Par conclusions transmises par voie électronique le 24 juin 2022, la SAS Gourmalliance et la SAS Par demandent à la cour de confirmer le jugement entrepris et de condamner Mme [Z] à leur verser la somme de 2.500 euros chacune sur le fondement de l’article 700 du Code de procédure civile pour les frais exposés en cause d’appel.

Elles font valoir que :

– Mme [Z] a été remplie de ses droits concernant sa rémunération ; que la demande de 16,73 euros présentée à l’encontre de la SAS Par est quant à elle prescrite dès lors qu’elle ne figurait pas dans la demande initiale ;

– la demande de remboursement de frais ne peut prospérer faute pour ces frais d’avoir été engagés dans l’intérêt des employeurs de la salariée ;

– le contrat n’a pas été exécuté déloyalement de leur part ; qu’il s’agissait d’un contrat à temps plein de co-emploi et que Mme [Z] a été effectivement employée et rémunérée à temps plein ; que les durées exactes de travail et leur répartition ne pouvaient être mentionnées, dépendant de l’activité de la salairée, et qu’au demeurant une telle circonstance est de nature à entraîner la requalification du contrat en contrat à temps complet; que c’est Mme [Z] qui a été à l’initiative d’une demande de contrat à temps partiel et que, compte tenu de l’absence de transparence sur son activité future, la seule alternative a été de maintenir le contrat à temps plein ;

– les licenciements sont fondés dès lors que :

– les faits reprochés ne sont pas prescrits ; qu’elle n’a eu connaissance de la nouvelle situation de Mme [Z] et de l’exercice d’une activité concurrente sous la forme de la société Delicea qu’au moment du constat de la baisse de son chiffre d’affaire annuel 2011;

– les faits sont matériellement établis ; que Mme [Z] a menti sur sa situation et a délibérément dissimulé le fait qu’elle n’avait pas été licenciée par la société Prodeal, l’existence d’un contrat d’agent commercial signé avec Prodeal et la création de sa société Delicea ; qu’à travers sa qualité de gérante et d’associé unique de la société Delicea elle démarchait la clientèle de ses employeurs afin que les clients s’adressent non plus à eux mais à un autre prestataire, les sociétés Nactis Gourmet et Delicea, pour des produits similaires ; qu’elle a utilisé les moyens de la société La Triade pour exercer son activité parallèle et lui a fait supporter ses frais professionnels ; que, compte tenu de l’intuitu personae du délégué commercial avec ses interlocuteurs et de l’existence de trois employeurs, la clause d’exclusivité était indispensable à la protection des intérêts de ces derniers.

**EXERCICE COURT 1**
D'après le passage fourni, quelle somme la SAS Gourmalliance et la SAS Par demandent-elles que Mme [Z] leur verse sur le fondement de l'article 700 du Code de procédure civile ?

**MATIÈRE À TRAITER**
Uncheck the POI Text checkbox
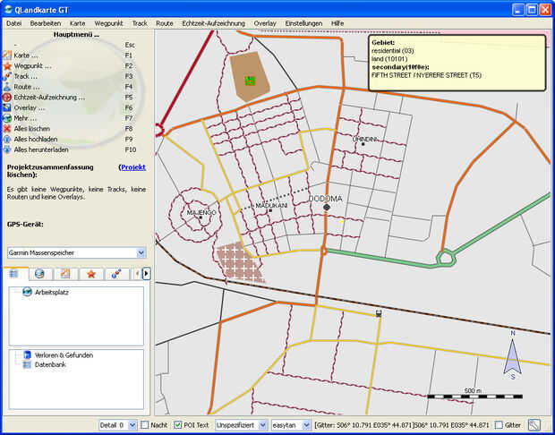 click(x=177, y=425)
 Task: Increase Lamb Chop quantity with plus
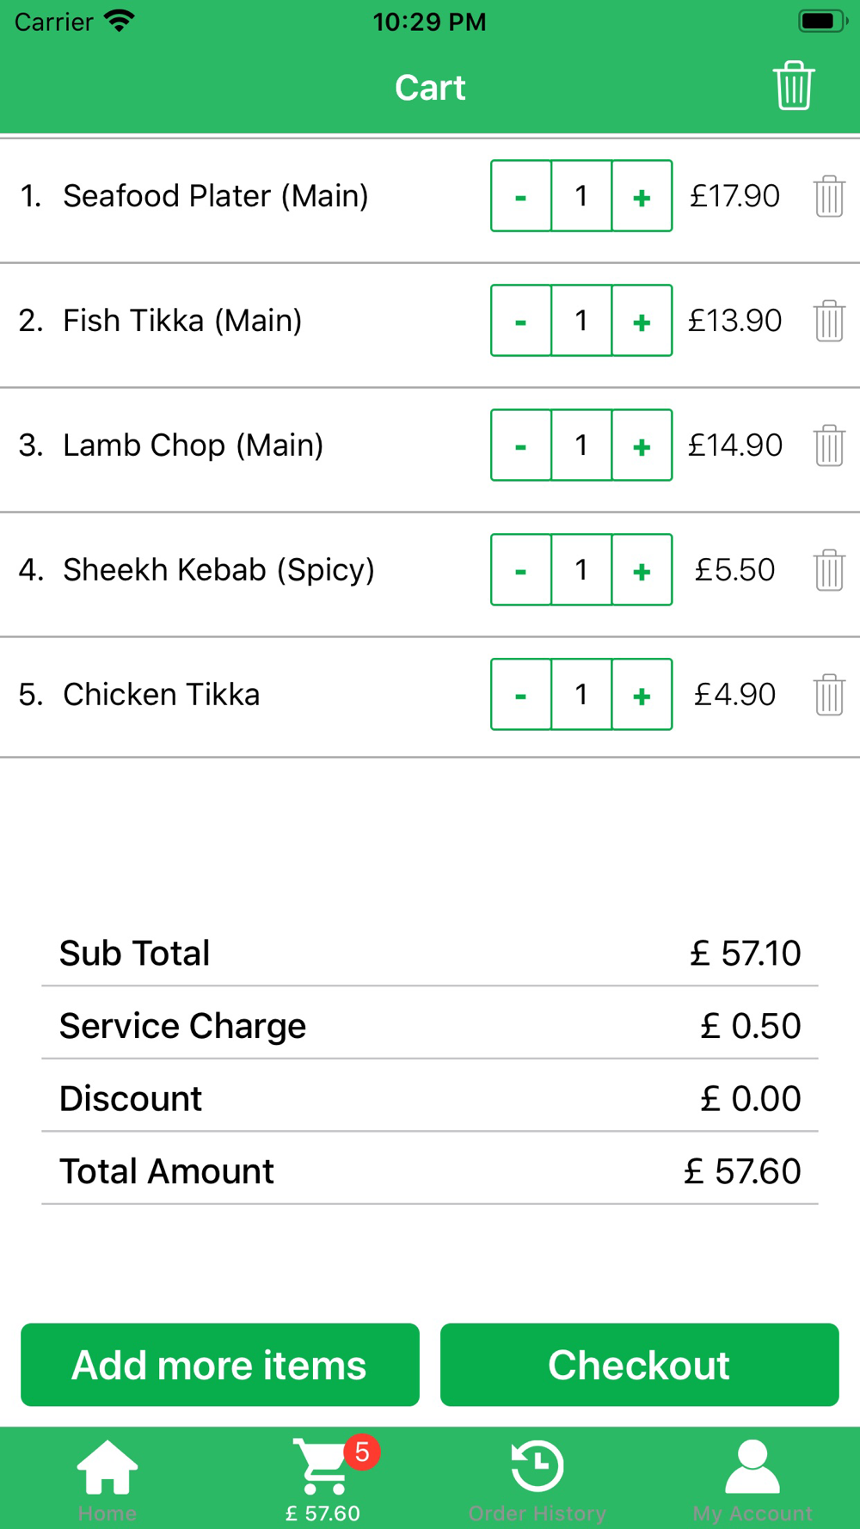pos(642,445)
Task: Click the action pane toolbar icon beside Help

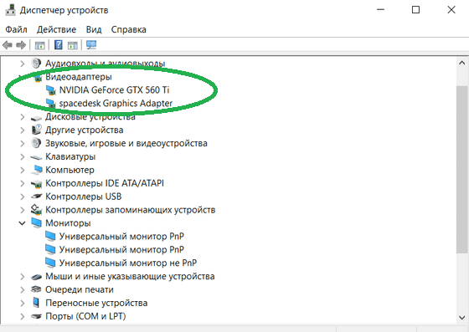Action: point(72,45)
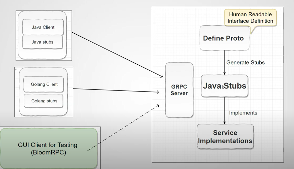This screenshot has width=294, height=169.
Task: Select the Service Implementations box
Action: [225, 136]
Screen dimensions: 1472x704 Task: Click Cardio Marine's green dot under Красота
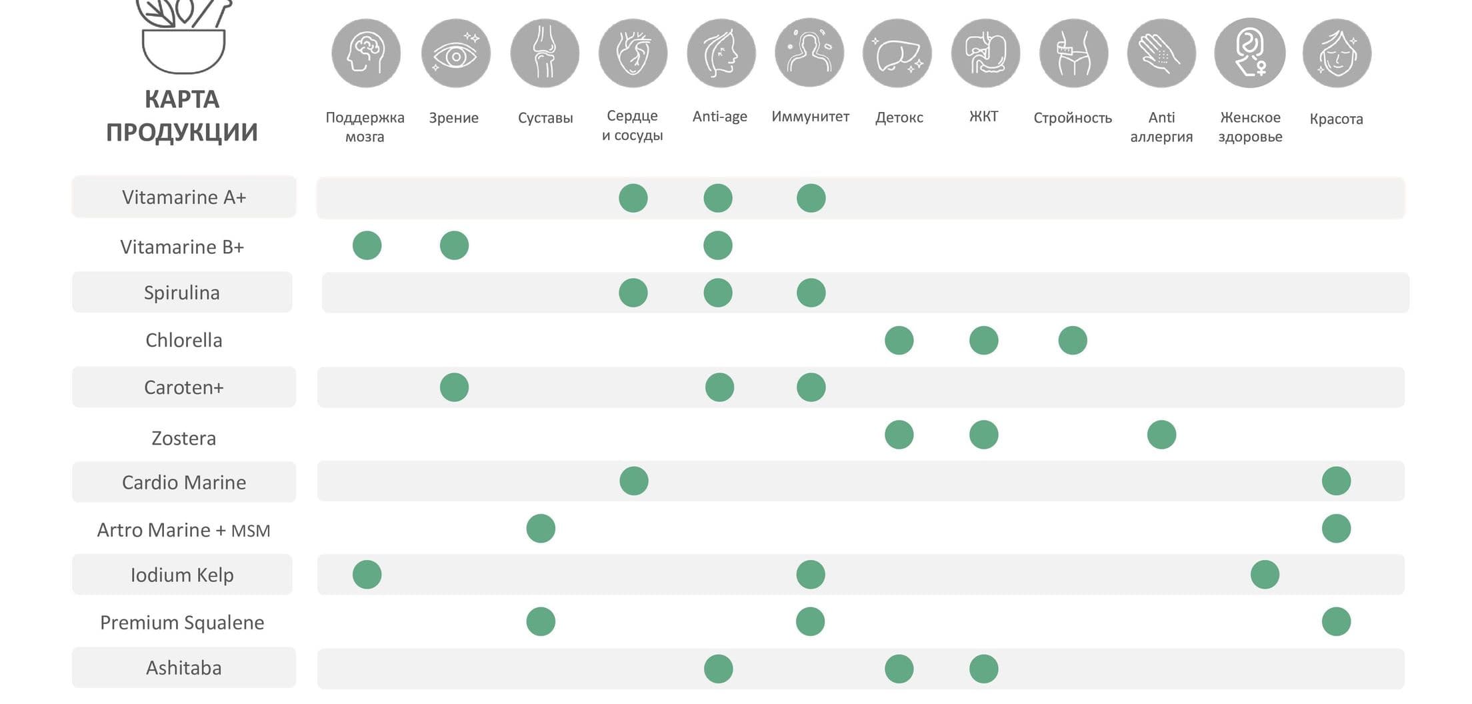point(1337,481)
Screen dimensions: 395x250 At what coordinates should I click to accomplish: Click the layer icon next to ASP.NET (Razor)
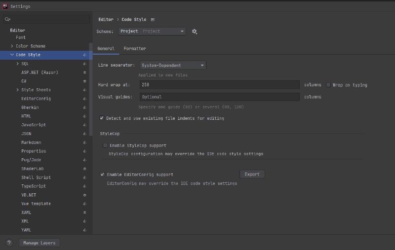(x=84, y=72)
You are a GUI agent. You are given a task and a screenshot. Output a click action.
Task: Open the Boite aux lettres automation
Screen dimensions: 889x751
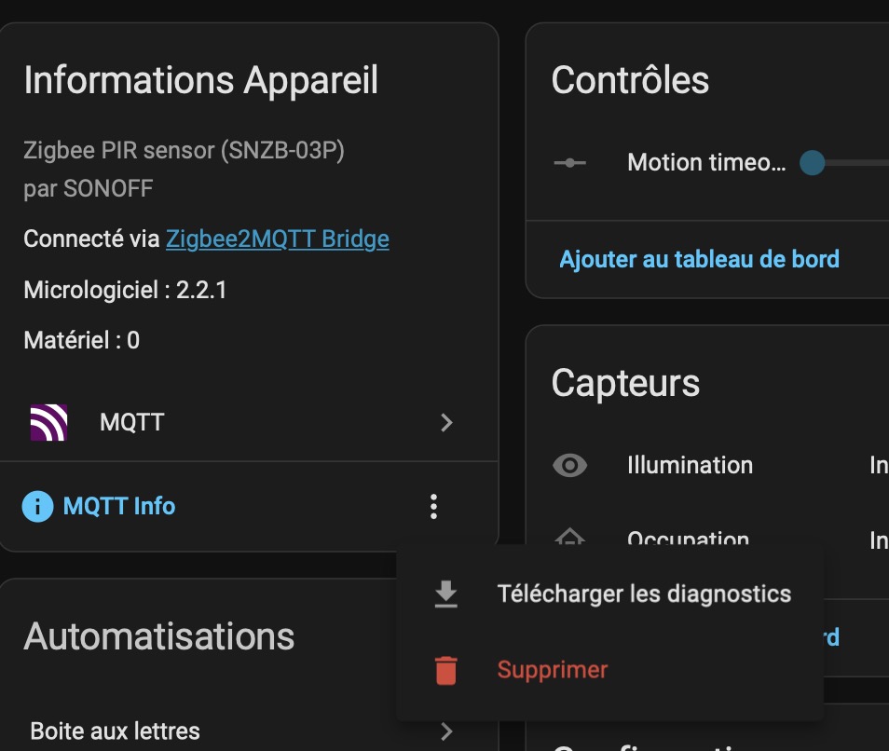[x=116, y=731]
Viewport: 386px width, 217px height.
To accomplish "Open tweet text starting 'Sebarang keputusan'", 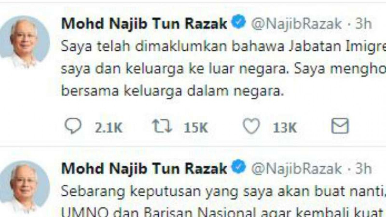I will [224, 201].
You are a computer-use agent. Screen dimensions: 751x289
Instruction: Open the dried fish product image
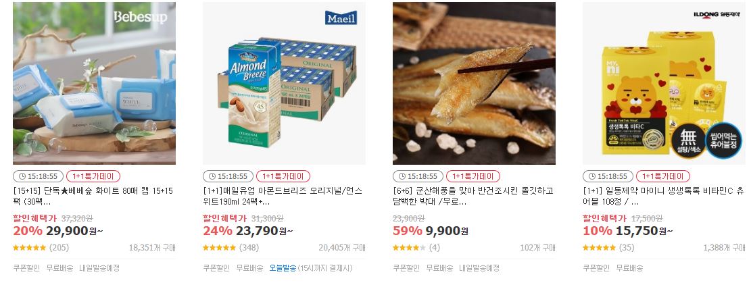click(x=474, y=83)
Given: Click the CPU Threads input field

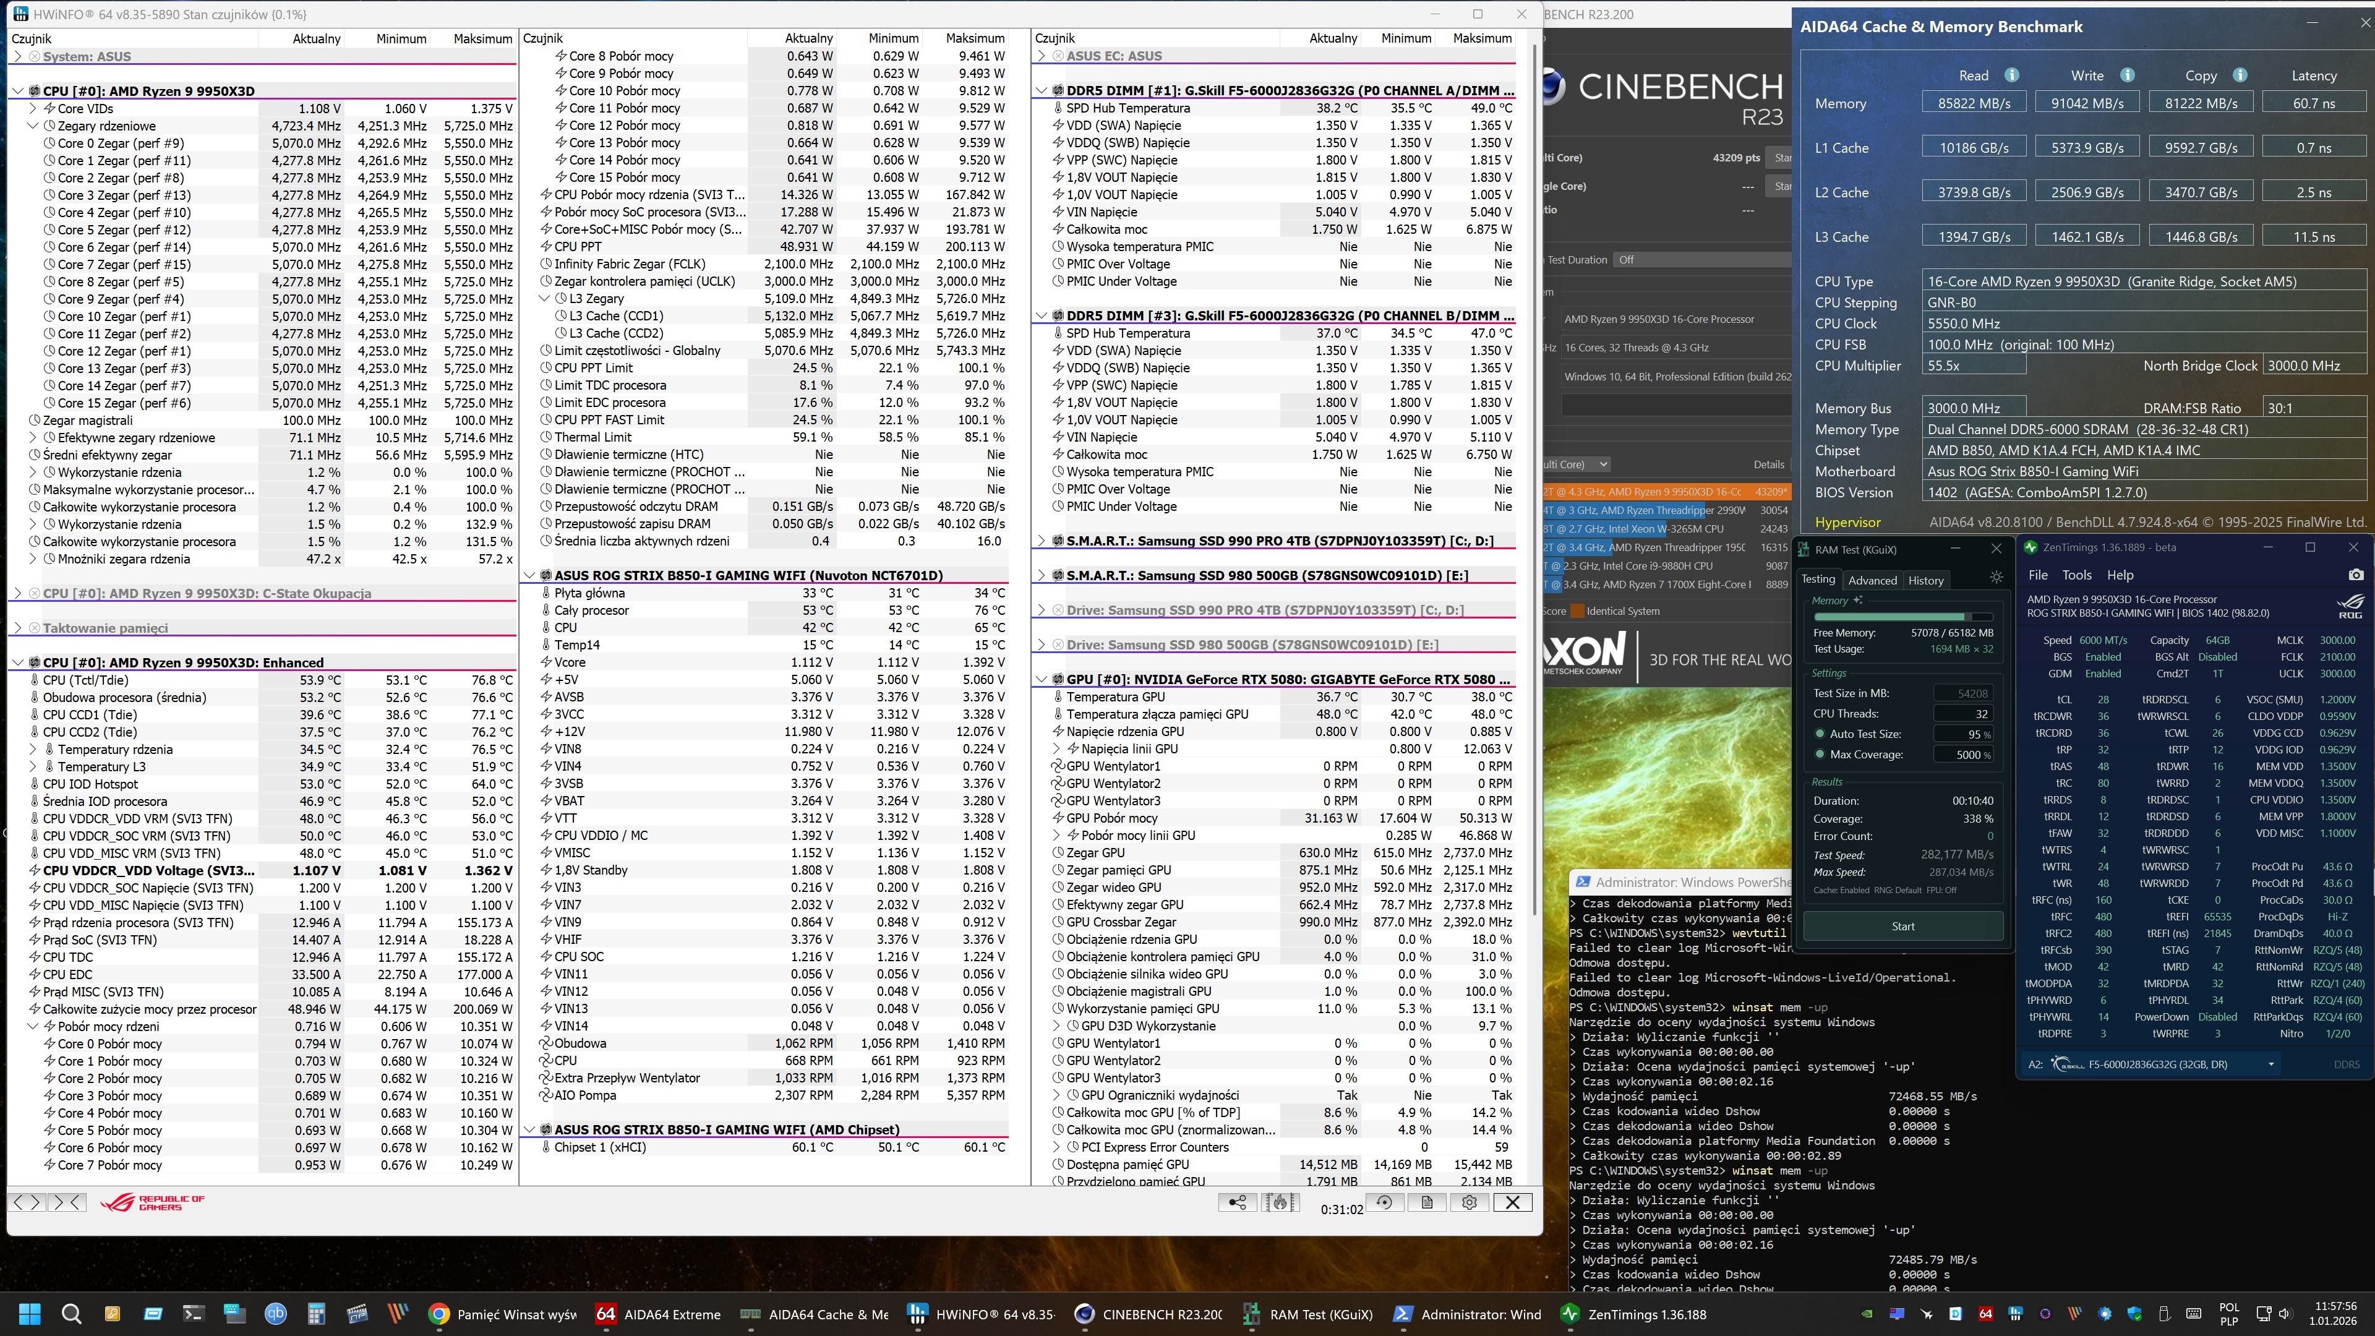Looking at the screenshot, I should point(1963,714).
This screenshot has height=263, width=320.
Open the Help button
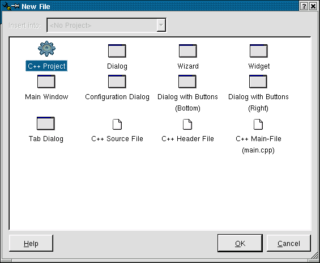[31, 243]
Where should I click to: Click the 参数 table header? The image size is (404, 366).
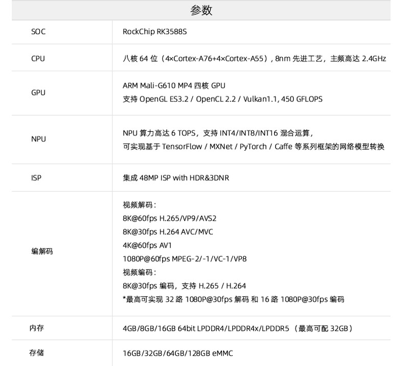[201, 10]
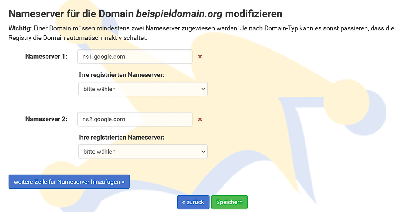
Task: Focus the ns2.google.com input field
Action: (135, 119)
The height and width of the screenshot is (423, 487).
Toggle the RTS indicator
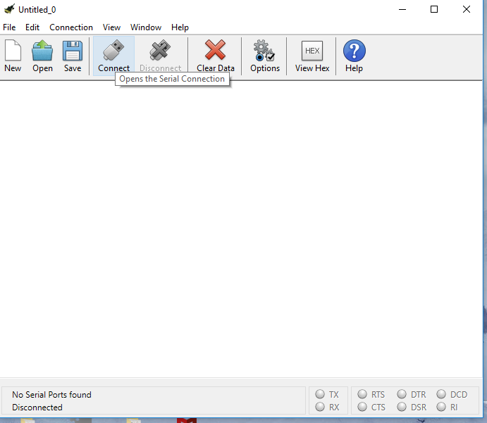(363, 395)
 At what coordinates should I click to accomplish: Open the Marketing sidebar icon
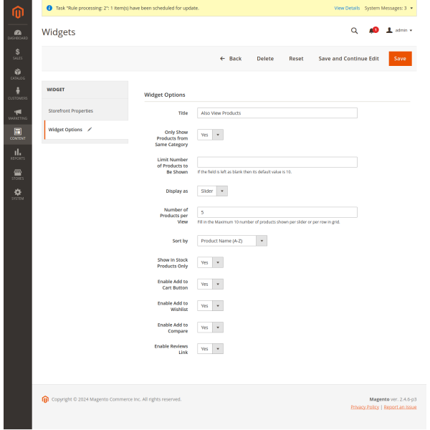click(16, 114)
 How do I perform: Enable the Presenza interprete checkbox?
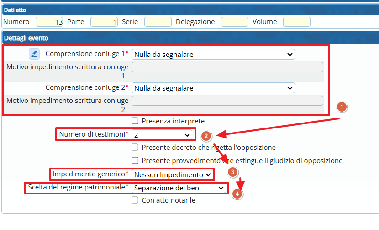[x=135, y=121]
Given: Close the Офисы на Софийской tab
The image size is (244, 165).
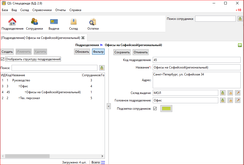Looking at the screenshot, I should [x=83, y=38].
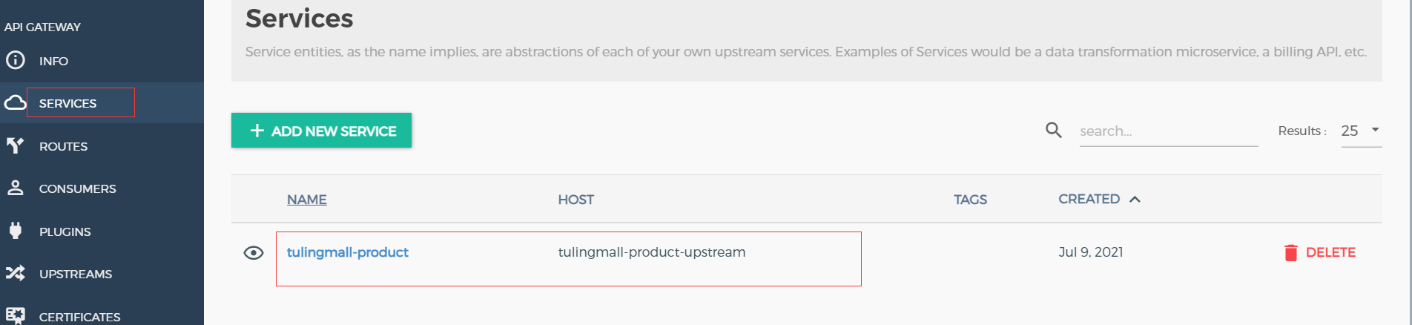Click the Routes fork icon

[x=16, y=145]
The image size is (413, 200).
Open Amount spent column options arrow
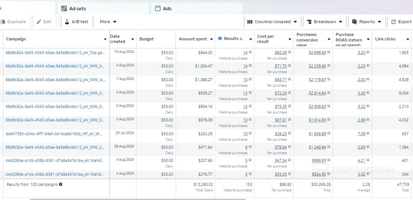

**EXERCICE COURT 2**
Affichez telles quelles les lignes des rangées, de la ligne qui contient « Task: Click the » à celle qui contient « point(1337,481) », toutes deux incluses. Omettez les images dans votre réponse.

**RÉSULTAT ATTENDU 1**
La somme de 2.500 euros chacune, pour les frais exposés en cause d'appel.

**RÉSULTAT ATTENDU 2**
Task: Click the action pane toolbar icon beside Help

Action: point(72,45)
This screenshot has width=294, height=169.
Task: Select the Service Implementations box
Action: [225, 136]
Screen dimensions: 1472x704 Task: Click Cardio Marine's green dot under Красота
point(1337,481)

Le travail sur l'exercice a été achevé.